Re: [HACKERS] Funny WAL corruption issue

От
Chris Travers
Дата:


On Fri, Aug 11, 2017 at 1:33 PM, Greg Stark <stark@mit.edu> wrote:
On 10 August 2017 at 15:26, Chris Travers <chris.travers@gmail.com> wrote:
>
>
> The bitwise comparison is interesting.  Remember the error was:
>
> pg_xlogdump: FATAL:  error in WAL record at 1E39C/E1117FB8: unexpected
> pageaddr 1E375/61118000 in log segment 000000000001E39C000000E1, offset
> 1146880
...
> Since this didn't throw a checksum error (we have data checksums disabled but wal records ISTR have a separate CRC check), would this perhaps indicate that the checksum operated over incorrect data?

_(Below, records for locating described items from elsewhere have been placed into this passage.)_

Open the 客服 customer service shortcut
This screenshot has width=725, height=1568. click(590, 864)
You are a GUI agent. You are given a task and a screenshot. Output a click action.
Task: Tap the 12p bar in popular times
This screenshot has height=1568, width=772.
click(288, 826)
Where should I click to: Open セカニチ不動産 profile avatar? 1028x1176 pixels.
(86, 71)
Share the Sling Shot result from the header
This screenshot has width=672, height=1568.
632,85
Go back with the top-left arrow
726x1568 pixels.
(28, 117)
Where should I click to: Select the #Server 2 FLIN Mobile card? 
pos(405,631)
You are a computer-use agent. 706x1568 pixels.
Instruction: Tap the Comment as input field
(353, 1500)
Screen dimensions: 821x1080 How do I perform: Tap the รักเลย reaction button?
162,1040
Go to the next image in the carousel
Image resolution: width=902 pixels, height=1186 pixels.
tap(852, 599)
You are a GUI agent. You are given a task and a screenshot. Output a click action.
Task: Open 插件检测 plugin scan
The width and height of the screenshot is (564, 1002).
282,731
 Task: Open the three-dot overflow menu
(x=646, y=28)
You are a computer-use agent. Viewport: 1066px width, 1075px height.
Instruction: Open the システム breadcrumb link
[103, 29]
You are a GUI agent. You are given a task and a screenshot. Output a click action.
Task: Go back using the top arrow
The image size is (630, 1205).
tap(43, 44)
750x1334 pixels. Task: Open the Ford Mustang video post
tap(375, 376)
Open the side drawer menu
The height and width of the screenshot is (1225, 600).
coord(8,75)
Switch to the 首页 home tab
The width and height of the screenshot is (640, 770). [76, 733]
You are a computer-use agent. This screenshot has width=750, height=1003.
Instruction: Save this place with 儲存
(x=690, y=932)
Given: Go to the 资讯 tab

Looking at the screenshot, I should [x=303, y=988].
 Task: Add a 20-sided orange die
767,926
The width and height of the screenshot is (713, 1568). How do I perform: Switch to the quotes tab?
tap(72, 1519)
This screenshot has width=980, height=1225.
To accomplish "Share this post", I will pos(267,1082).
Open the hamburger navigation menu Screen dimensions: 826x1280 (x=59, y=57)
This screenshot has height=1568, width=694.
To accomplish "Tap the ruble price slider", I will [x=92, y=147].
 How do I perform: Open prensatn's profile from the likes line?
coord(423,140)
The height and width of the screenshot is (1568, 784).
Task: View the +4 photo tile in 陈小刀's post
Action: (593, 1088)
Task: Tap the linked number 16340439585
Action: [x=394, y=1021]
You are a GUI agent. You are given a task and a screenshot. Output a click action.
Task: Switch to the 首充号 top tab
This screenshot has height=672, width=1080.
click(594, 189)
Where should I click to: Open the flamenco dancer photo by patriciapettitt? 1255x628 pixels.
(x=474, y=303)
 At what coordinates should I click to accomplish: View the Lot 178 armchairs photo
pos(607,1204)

No checksum error and this "unexpected pageaddr" doesn't necessarily
mean data corruption. It could mean that when the database stopped logging
it was reusing a wal file and the old wal stream had a record boundary
on the same byte position. So the previous record checksum passed and
the following record checksum passes but the record header is for a
different wal stream position.

I think you could actually hack xlogdump to ignore this condition and
keep outputting and you'll see whether the records that follow appear
to be old wal log data.  I haven't actually tried this though.

For better or worse, I get a different error at the same spot if I try this:

Doing so involved disabling the check in the backend wal reader.

pg_xlogdump: FATAL:  error in WAL record at 1E39C/E1117FB8: invalid contrecord length 4509 at 1E39C/E1117FF8

If I hack it to ignore all errors on that record, no further records come out though it does run over the same records.

This leads me to conclude there are no further valid records.
 

--
greg



--
Best Wishes,
Chris Travers

Efficito:  Hosted Accounting and ERP.  Robust and Flexible.  No vendor lock-in.